> _练习目标_
把下面的全部记录原封不动地再写一遍，一字不改。

> _所给材料_
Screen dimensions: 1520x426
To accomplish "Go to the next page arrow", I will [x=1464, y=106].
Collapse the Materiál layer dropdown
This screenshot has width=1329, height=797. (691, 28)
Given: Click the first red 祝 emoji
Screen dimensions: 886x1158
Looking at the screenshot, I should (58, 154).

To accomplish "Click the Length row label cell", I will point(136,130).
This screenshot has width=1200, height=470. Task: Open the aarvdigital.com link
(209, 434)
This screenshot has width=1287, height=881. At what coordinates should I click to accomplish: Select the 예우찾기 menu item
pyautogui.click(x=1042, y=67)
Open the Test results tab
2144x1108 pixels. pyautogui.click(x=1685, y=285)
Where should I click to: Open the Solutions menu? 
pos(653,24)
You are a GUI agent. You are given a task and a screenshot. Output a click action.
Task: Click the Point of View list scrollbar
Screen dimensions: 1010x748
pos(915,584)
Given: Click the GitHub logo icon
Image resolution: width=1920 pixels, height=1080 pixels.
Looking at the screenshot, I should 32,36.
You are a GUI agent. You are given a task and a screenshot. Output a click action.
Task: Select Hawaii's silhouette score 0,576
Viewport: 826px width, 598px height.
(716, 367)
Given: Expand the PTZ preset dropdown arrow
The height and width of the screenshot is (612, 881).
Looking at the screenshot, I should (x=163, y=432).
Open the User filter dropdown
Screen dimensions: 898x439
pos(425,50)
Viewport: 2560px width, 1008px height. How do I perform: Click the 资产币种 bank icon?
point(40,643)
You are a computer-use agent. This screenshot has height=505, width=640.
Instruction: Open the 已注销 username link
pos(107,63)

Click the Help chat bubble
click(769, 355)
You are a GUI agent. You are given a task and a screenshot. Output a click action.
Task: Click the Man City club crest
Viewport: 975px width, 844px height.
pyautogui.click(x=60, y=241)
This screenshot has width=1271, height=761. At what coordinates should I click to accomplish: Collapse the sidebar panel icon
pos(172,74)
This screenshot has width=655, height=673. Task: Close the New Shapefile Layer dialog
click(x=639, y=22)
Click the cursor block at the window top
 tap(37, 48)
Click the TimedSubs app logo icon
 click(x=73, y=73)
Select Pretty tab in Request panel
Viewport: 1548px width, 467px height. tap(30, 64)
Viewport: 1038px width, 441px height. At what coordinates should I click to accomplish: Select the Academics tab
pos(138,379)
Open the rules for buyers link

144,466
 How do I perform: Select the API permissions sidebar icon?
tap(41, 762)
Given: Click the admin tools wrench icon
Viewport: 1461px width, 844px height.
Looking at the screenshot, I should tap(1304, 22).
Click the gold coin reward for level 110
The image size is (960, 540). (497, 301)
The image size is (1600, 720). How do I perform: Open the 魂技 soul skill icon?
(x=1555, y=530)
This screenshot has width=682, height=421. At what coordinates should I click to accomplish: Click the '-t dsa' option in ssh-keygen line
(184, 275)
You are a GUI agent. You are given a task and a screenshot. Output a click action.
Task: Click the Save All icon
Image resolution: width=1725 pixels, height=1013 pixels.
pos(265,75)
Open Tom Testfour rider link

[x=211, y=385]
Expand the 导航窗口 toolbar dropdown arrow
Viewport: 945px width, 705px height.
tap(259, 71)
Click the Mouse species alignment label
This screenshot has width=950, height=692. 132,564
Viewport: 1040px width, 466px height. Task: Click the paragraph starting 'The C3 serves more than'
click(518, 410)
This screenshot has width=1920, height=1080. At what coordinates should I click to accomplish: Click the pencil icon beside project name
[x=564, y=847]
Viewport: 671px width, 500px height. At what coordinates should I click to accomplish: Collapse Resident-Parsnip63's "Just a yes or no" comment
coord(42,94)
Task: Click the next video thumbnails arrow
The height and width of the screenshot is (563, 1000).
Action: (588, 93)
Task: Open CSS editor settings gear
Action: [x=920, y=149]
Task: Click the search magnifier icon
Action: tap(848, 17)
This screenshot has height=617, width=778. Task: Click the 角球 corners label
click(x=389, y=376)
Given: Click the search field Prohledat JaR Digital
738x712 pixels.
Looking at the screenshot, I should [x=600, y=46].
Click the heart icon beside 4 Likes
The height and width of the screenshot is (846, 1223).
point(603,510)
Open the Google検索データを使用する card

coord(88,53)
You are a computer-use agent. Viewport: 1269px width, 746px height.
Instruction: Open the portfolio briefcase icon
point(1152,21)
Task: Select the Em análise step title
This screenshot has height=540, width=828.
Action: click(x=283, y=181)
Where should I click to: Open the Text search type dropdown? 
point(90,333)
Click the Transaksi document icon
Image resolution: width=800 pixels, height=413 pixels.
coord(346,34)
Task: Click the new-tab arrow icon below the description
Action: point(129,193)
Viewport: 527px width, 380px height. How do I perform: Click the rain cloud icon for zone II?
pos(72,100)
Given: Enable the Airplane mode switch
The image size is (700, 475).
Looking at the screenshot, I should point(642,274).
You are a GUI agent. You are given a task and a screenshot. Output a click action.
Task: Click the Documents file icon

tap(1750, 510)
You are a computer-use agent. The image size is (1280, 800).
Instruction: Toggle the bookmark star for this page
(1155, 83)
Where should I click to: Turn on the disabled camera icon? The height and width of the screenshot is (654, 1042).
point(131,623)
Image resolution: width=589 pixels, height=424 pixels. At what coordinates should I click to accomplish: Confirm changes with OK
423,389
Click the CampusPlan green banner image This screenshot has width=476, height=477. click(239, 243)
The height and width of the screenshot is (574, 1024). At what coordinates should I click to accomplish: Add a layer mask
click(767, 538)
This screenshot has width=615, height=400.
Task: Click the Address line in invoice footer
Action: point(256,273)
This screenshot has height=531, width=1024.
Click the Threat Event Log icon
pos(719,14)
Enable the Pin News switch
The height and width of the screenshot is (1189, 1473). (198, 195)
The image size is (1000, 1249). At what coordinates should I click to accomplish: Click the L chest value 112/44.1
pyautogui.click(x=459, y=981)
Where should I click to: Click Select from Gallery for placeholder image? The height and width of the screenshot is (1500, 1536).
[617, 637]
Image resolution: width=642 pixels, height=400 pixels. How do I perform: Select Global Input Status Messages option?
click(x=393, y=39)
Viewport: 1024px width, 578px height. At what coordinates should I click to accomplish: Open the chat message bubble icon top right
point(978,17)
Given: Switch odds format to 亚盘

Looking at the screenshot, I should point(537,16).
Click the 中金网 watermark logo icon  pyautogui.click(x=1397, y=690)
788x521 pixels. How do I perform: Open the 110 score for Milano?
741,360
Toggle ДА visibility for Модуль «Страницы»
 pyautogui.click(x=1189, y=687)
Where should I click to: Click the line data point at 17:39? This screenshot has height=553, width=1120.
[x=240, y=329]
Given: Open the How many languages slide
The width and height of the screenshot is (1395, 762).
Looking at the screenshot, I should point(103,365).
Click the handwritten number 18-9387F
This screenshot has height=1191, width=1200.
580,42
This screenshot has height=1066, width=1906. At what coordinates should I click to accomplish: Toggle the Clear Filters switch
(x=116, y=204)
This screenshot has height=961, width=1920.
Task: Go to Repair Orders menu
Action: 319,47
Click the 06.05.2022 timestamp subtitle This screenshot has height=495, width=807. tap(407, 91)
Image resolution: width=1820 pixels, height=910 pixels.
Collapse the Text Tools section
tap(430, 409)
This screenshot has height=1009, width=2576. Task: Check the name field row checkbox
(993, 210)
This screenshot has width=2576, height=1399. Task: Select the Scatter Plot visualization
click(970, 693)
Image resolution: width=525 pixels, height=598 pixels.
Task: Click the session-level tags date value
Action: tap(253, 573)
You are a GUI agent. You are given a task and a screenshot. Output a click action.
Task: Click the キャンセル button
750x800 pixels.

> _参考答案_
Screen dimensions: 1520x426
To accomplish "Go to the next page arrow", I will [x=1464, y=106].
Collapse the Materiál layer dropdown
This screenshot has width=1329, height=797. (691, 28)
Given: Click the first red 祝 emoji
Screen dimensions: 886x1158
Looking at the screenshot, I should (58, 154).

To accomplish "Click the Length row label cell", I will point(136,130).
This screenshot has width=1200, height=470. Task: Open the aarvdigital.com link
(209, 434)
This screenshot has width=1287, height=881. At what coordinates should I click to accomplish: Select the 예우찾기 menu item
pyautogui.click(x=1042, y=67)
Open the Test results tab
2144x1108 pixels. pyautogui.click(x=1685, y=285)
Where should I click to: Open the Solutions menu? 
pos(653,24)
You are a GUI agent. You are given a task and a screenshot. Output a click action.
Task: Click the Point of View list scrollbar
Screen dimensions: 1010x748
pos(915,584)
Given: Click the GitHub logo icon
Image resolution: width=1920 pixels, height=1080 pixels.
Looking at the screenshot, I should 32,36.
You are a GUI agent. You are given a task and a screenshot. Output a click action.
Task: Select Hawaii's silhouette score 0,576
Viewport: 826px width, 598px height.
(716, 367)
Given: Expand the PTZ preset dropdown arrow
The height and width of the screenshot is (612, 881).
Looking at the screenshot, I should (x=163, y=432).
Open the User filter dropdown
Screen dimensions: 898x439
pos(425,50)
Viewport: 2560px width, 1008px height. How do I perform: Click the 资产币种 bank icon?
point(40,643)
You are a computer-use agent. This screenshot has height=505, width=640.
Instruction: Open the 已注销 username link
pos(107,63)

Click the Help chat bubble
click(769, 355)
You are a GUI agent. You are given a task and a screenshot. Output a click action.
Task: Click the Man City club crest
Viewport: 975px width, 844px height.
pyautogui.click(x=60, y=241)
This screenshot has width=1271, height=761. At what coordinates should I click to accomplish: Collapse the sidebar panel icon
pos(172,74)
This screenshot has width=655, height=673. Task: Close the New Shapefile Layer dialog
click(x=639, y=22)
Click the cursor block at the window top
 tap(37, 48)
Click the TimedSubs app logo icon
 click(x=73, y=73)
Select Pretty tab in Request panel
Viewport: 1548px width, 467px height. tap(30, 64)
Viewport: 1038px width, 441px height. At what coordinates should I click to accomplish: Select the Academics tab
pos(138,379)
Open the rules for buyers link

144,466
 How do I perform: Select the API permissions sidebar icon?
tap(41, 762)
Given: Click the admin tools wrench icon
Viewport: 1461px width, 844px height.
Looking at the screenshot, I should tap(1304, 22).
Click the gold coin reward for level 110
The image size is (960, 540). (497, 301)
The image size is (1600, 720). How do I perform: Open the 魂技 soul skill icon?
(x=1555, y=530)
This screenshot has width=682, height=421. At what coordinates should I click to accomplish: Click the '-t dsa' option in ssh-keygen line
(184, 275)
You are a GUI agent. You are given a task and a screenshot. Output a click action.
Task: Click the Save All icon
Image resolution: width=1725 pixels, height=1013 pixels.
pos(265,75)
Open Tom Testfour rider link

[x=211, y=385]
Expand the 导航窗口 toolbar dropdown arrow
Viewport: 945px width, 705px height.
tap(259, 71)
Click the Mouse species alignment label
This screenshot has width=950, height=692. 132,564
Viewport: 1040px width, 466px height. Task: Click the paragraph starting 'The C3 serves more than'
click(518, 410)
This screenshot has width=1920, height=1080. At what coordinates should I click to accomplish: Click the pencil icon beside project name
[x=564, y=847]
Viewport: 671px width, 500px height. At what coordinates should I click to accomplish: Collapse Resident-Parsnip63's "Just a yes or no" comment
coord(42,94)
Task: Click the next video thumbnails arrow
The height and width of the screenshot is (563, 1000).
Action: (588, 93)
Task: Open CSS editor settings gear
Action: [x=920, y=149]
Task: Click the search magnifier icon
Action: tap(848, 17)
This screenshot has height=617, width=778. Task: Click the 角球 corners label
click(x=389, y=376)
Given: Click the search field Prohledat JaR Digital
738x712 pixels.
Looking at the screenshot, I should [x=600, y=46].
Click the heart icon beside 4 Likes
The height and width of the screenshot is (846, 1223).
point(603,510)
Open the Google検索データを使用する card

coord(88,53)
You are a computer-use agent. Viewport: 1269px width, 746px height.
Instruction: Open the portfolio briefcase icon
point(1152,21)
Task: Select the Em análise step title
This screenshot has height=540, width=828.
Action: click(x=283, y=181)
Where should I click to: Open the Text search type dropdown? 
point(90,333)
Click the Transaksi document icon
Image resolution: width=800 pixels, height=413 pixels.
coord(346,34)
Task: Click the new-tab arrow icon below the description
Action: point(129,193)
Viewport: 527px width, 380px height. How do I perform: Click the rain cloud icon for zone II?
pos(72,100)
Given: Enable the Airplane mode switch
The image size is (700, 475).
Looking at the screenshot, I should point(642,274).
You are a GUI agent. You are given a task and a screenshot. Output a click action.
Task: Click the Documents file icon

tap(1750, 510)
You are a computer-use agent. The image size is (1280, 800).
Instruction: Toggle the bookmark star for this page
(1155, 83)
Where should I click to: Turn on the disabled camera icon? The height and width of the screenshot is (654, 1042).
point(131,623)
Image resolution: width=589 pixels, height=424 pixels. At what coordinates should I click to accomplish: Confirm changes with OK
423,389
Click the CampusPlan green banner image This screenshot has width=476, height=477. click(239, 243)
The height and width of the screenshot is (574, 1024). At what coordinates should I click to accomplish: Add a layer mask
click(767, 538)
This screenshot has width=615, height=400.
Task: Click the Address line in invoice footer
Action: point(256,273)
This screenshot has height=531, width=1024.
Click the Threat Event Log icon
pos(719,14)
Enable the Pin News switch
The height and width of the screenshot is (1189, 1473). (198, 195)
The image size is (1000, 1249). At what coordinates should I click to accomplish: Click the L chest value 112/44.1
pyautogui.click(x=459, y=981)
Where should I click to: Click Select from Gallery for placeholder image? The height and width of the screenshot is (1500, 1536).
[617, 637]
Image resolution: width=642 pixels, height=400 pixels. How do I perform: Select Global Input Status Messages option?
click(x=393, y=39)
Viewport: 1024px width, 578px height. At what coordinates should I click to accomplish: Open the chat message bubble icon top right
point(978,17)
Given: Switch odds format to 亚盘

Looking at the screenshot, I should point(537,16).
Click the 中金网 watermark logo icon  pyautogui.click(x=1397, y=690)
788x521 pixels. How do I perform: Open the 110 score for Milano?
741,360
Toggle ДА visibility for Модуль «Страницы»
 pyautogui.click(x=1189, y=687)
Where should I click to: Click the line data point at 17:39? This screenshot has height=553, width=1120.
[x=240, y=329]
Given: Open the How many languages slide
The width and height of the screenshot is (1395, 762).
Looking at the screenshot, I should point(103,365).
Click the handwritten number 18-9387F
This screenshot has height=1191, width=1200.
580,42
This screenshot has height=1066, width=1906. At what coordinates should I click to accomplish: Toggle the Clear Filters switch
(x=116, y=204)
This screenshot has height=961, width=1920.
Task: Go to Repair Orders menu
Action: 319,47
Click the 06.05.2022 timestamp subtitle This screenshot has height=495, width=807. tap(407, 91)
Image resolution: width=1820 pixels, height=910 pixels.
Collapse the Text Tools section
tap(430, 409)
This screenshot has height=1009, width=2576. Task: Check the name field row checkbox
(993, 210)
This screenshot has width=2576, height=1399. Task: Select the Scatter Plot visualization
click(970, 693)
Image resolution: width=525 pixels, height=598 pixels.
Task: Click the session-level tags date value
Action: tap(253, 573)
You are a GUI agent. You are given a task and a screenshot. Output a click action.
Task: Click the キャンセル button
750x800 pixels.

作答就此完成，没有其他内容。